Stop focusing on what you do, set limits on your schedule, including your smartphone use.

We have evolved (or are designed?) to work in bursts. Find your rhythm, but just under 1 hour of concentrated work is maximal for most, followed by a short break.


The Deeper Dive:

In Part I, the author spends most of her time tearing down “the protestant work ethic.” If you struggle with workaholism, and get most if not all of your meaning from your job, I would recommend reading this part.  Otherwise, I would recommend reading Part II and going back to Part I if you need to for reference.

In Part II, the author gives “Life Hacks” to take your life back (into your control).  First, I would caution anyone trying to control their lives, that there are too many things outside our control to accomplish complete control. Having said that, we can control a large part of our lives, and the author has some very insightful recommendations.  Most of what the author has to say in this part is quite insightful and helpful

1) Realize that keeping up with the social media of “the Joneses” is not the same as keeping up with the real life of your neighbors, visible to you in shared backyard barbecues.  Never compare your real life to the social media “life” of others.

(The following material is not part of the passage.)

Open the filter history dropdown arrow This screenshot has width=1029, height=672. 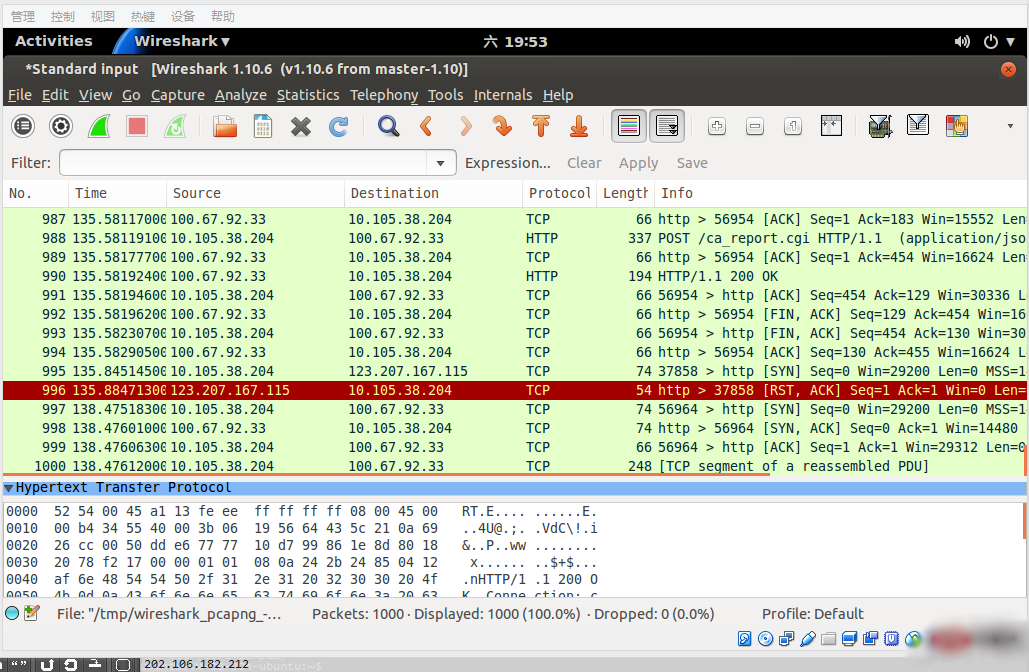coord(440,163)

2) ** THIS IS THE GOLD NUGGET*** Step away from your desk. Research shows that people work better in bursts. You need to experiment with what your cycle is, but the average is 50-57 minutes of work followed by 15 minutes (+/-) of break.  This goes against the typical work day, but improves productivity and mental health.  Also No One can multitask, but you can pulse your work: work on one task for 20 minutes, another for 10, another for 25, then take your break.

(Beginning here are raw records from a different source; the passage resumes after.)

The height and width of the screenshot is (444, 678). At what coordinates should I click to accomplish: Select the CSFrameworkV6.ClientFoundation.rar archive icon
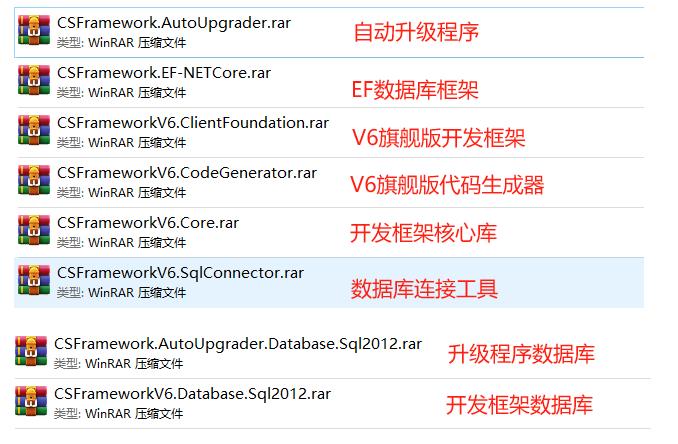click(34, 131)
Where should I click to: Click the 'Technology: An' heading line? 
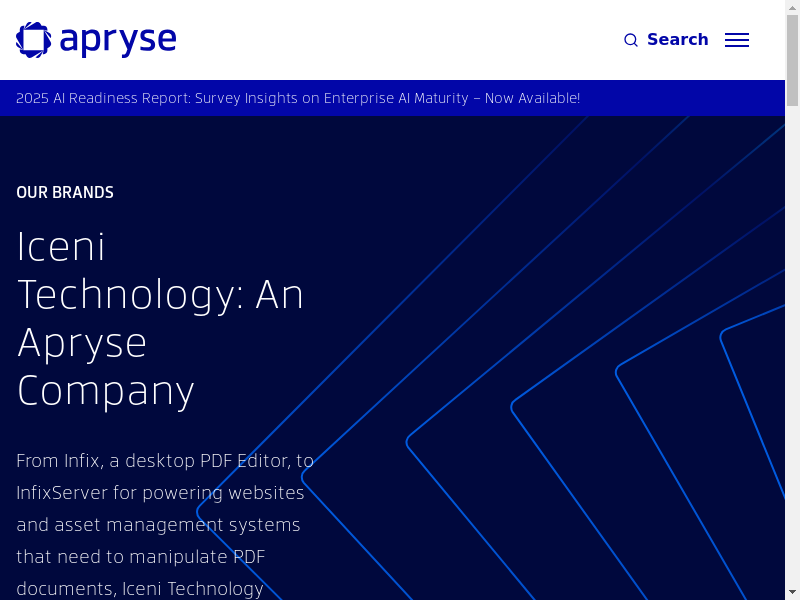pos(160,294)
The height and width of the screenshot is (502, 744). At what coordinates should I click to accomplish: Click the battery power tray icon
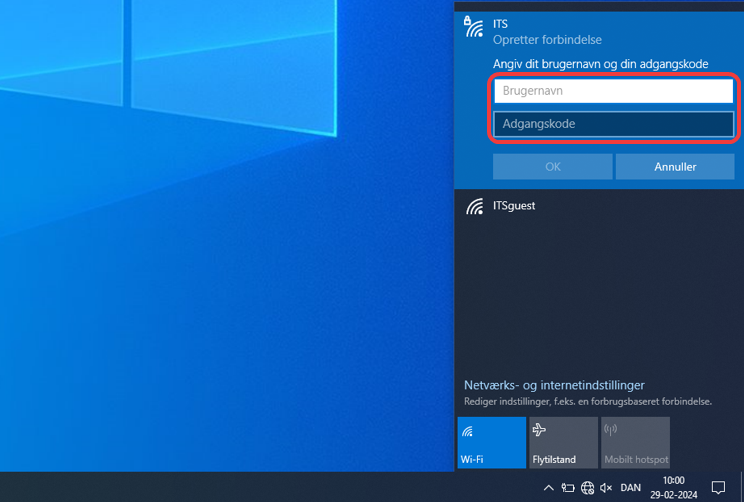tap(567, 488)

3) Stop answering emails and work texts after hours.

4) Buying time promotes happiness – pay someone to do the menial tasks you don’t enjoy.  However, don’t fall into the trap that “Time is Money.” or just like money – you will never have enough time. Invest spare time in yourself

5) schedule leisure – this is not the same as spare time – Liesure turns on our brain’s default mode network – this is crucial for self-reflection.  This is the time we defrag our brain – like we used to do with computers (My words, not the authors).

6) Form real relationships – group play or leisure – like board games builds brain health. here she says something counterintuitive: Brainstorm individually then evaluate these ideas as a group. This does not mean striving for consensus above all.  polling as many as possible gets best ideas.  Be Kind

7) Not all who wander are lost – sometimes, it pays to take the long way. Do not confuse the means goal with the end goal. If you choose not to answer work emails after hours (means goal) what are you using that time for?  You want more rest and a more well-balanced life. We need end-goals! (Sounds like my first pillar – start with the end in mind.) Yes, this is exactly the point of a repurposed life!